(Records from a data collection)
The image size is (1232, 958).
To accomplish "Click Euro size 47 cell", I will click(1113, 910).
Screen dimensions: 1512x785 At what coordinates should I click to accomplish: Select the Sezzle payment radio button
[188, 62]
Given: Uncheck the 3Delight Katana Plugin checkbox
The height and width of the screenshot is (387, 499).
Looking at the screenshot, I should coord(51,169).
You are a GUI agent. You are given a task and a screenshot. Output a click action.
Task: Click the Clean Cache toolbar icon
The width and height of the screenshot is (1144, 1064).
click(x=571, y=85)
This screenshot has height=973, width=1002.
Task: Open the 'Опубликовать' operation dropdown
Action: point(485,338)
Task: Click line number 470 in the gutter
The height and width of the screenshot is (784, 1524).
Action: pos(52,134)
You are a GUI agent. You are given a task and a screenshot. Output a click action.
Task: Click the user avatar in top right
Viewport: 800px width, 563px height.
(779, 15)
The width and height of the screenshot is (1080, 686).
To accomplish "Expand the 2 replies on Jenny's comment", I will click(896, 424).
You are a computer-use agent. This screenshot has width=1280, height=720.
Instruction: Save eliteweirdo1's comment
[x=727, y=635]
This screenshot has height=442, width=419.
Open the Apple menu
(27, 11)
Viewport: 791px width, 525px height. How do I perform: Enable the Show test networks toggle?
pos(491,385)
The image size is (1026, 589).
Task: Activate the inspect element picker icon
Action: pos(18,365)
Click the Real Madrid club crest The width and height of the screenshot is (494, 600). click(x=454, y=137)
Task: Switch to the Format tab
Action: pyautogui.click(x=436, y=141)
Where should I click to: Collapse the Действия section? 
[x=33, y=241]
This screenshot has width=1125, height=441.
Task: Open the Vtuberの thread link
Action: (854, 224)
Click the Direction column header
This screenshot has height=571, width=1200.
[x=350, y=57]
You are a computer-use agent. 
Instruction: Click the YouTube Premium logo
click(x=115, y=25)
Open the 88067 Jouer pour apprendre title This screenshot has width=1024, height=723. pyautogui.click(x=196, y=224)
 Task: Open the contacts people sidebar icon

What is needed — Once you find the line with "Task: Click the user avatar in top right" in the entries above, output it and each line after it up to and including the line with "Open the 88067", and nothing else.

Answer section —
Task: Click the user avatar in top right
Viewport: 800px width, 563px height.
(779, 15)
The width and height of the screenshot is (1080, 686).
To accomplish "Expand the 2 replies on Jenny's comment", I will click(896, 424).
You are a computer-use agent. This screenshot has width=1280, height=720.
Instruction: Save eliteweirdo1's comment
[x=727, y=635]
This screenshot has height=442, width=419.
Open the Apple menu
(27, 11)
Viewport: 791px width, 525px height. How do I perform: Enable the Show test networks toggle?
pos(491,385)
The image size is (1026, 589).
Task: Activate the inspect element picker icon
Action: pos(18,365)
Click the Real Madrid club crest The width and height of the screenshot is (494, 600). click(x=454, y=137)
Task: Switch to the Format tab
Action: pyautogui.click(x=436, y=141)
Where should I click to: Collapse the Действия section? 
[x=33, y=241]
This screenshot has width=1125, height=441.
Task: Open the Vtuberの thread link
Action: (854, 224)
Click the Direction column header
This screenshot has height=571, width=1200.
[x=350, y=57]
You are a computer-use agent. 
Instruction: Click the YouTube Premium logo
click(x=115, y=25)
Open the 88067 Jouer pour apprendre title This screenshot has width=1024, height=723. pyautogui.click(x=196, y=224)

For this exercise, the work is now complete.